Processo eletrônico X digitalização
A meta mais promissora – e ambiciosa – da Justiça do Trabalho é a implantação efetiva do processo eletrônico, batizado de SUAP – Sistema Unificado de Administração de Processos. Os integrantes da CAPI fizeram questão de frisar a diferença entre processo eletrônico e digitalização de processos. “O conceito de processo eletrônico excede a mera trasladação de papéis para o meio digital”, explica Pugliese. Não se trata, portanto, de escanear papéis e transformá-los em arquivos digitais. “O SUAP será uma grande revolução, uma grande revisão de nossas práticas cartorárias.”

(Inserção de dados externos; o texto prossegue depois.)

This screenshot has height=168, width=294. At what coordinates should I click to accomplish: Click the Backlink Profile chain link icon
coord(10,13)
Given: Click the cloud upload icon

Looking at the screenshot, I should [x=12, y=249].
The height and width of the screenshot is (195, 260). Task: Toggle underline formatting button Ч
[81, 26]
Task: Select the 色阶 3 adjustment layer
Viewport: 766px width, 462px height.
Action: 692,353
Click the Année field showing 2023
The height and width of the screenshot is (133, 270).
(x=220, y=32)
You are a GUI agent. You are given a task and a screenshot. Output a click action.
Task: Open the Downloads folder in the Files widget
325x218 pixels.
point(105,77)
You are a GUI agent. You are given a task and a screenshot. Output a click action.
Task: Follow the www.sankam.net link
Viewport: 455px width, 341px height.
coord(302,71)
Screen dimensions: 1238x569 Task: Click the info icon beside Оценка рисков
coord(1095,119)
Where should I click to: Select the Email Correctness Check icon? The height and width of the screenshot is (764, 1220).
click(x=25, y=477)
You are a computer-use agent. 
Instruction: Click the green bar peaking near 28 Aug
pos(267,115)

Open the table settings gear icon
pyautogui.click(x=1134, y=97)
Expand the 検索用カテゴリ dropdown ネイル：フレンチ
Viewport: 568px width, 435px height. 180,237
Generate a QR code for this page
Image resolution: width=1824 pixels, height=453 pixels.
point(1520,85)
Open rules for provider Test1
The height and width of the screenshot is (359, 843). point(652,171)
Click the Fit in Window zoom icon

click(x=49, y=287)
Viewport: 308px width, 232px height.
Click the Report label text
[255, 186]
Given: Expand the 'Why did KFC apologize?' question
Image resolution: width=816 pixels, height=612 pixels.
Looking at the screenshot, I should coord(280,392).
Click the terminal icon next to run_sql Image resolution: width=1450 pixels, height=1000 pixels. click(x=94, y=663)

A juíza Cristiane Souza de Castro Toledo, de Minas Gerais, esclareceu que já existem atos processuais eletrônicos, como o Diário Eletrônico, a Carta Precatória Eletrônica, o Peticionamento Eletrônico. Ela assinalou, ainda, que a tecnologia auxilia muito na tramitação processual, mas nem tanto na decisão do juiz propriamente dita. Uma das grandes vantagens, na sua avaliação, é a publicidade do processo, que passará a estar disponível na Internet e permitirá uma participação mais efetiva das partes, que poderão acompanhar os atos de seus advogados. Nos TRTs da 12ª Região (SC) e da 13ª (PB), já funcionam Varas do Trabalho virtuais, onde o processo tramita sem papel e as peças podem ser acompanhadas pela internet, 24 horas por dia, sete dias por semana.
Redefinição de modelos e espaços
Tudo isso demandará da magistratura uma reorientação de sua cultura – daí a referência do desembargador à interdisciplinaridade com as ciências exatas. “O grande diferencial é que, no processo eletrônico, o principal insumo deixa de ser o papel e passa a ser a eletricidade”, diz. Seu conselho aos recém-chegados à carreira: “prestem atenção às mudanças da sociedade, à evolução dos acontecimentos, andem de mãos dadas com elas, aceitem mudar a todo tempo, procurem continuamente uma nova maneira de fazer coisas antigas”.
As modificações práticas que este processo acarretará à atual estrutura do Judiciário Trabalhista serão inúmeras. Pugliese acredita que a Justiça mudará tanto quanto os bancos mudaram nas últimas décadas, redefinindo tanto as práticas quanto os espaços utilizados. Hoje, a Justiça do Trabalho ocupa no Brasil 1,5 milhões de metros quadrados em instalações físicas. “Esta área vai ser reestudada, porque não vamos precisar mais de espaço para guardar papéis”, diz. “Os servidores terão um papel maior de assessoria do que de tarefas cartorárias, e haverá uma elevação na qualidade da mão de obra.”
Para o juiz Carlos Augusto de Lima Nobre, a informatização do processo levará a mudanças de paradigmas na atuação do juiz. “No futuro, as decisões contarão com ferramentas para fazer novas referências. A mudança do juiz tem de ser nesse pensamento”, afirmou, citando como exemplo a gravação de audiências: mesmo com os depoimentos gravados, muitos juízes ainda transcrevem as perguntas e respostas no papel. Para ele, porém, é fundamental que as ferramentas sejam usadas em prol das partes. “O processo virtual fará mais sucesso se conseguir angariar mais adeptos – Ministério Público, advogados, partes. Os clientes precisam utilizar e fazer a propaganda, e vocês têm a oportunidade de antever o projeto e já se preparar”, disse aos novos juízes.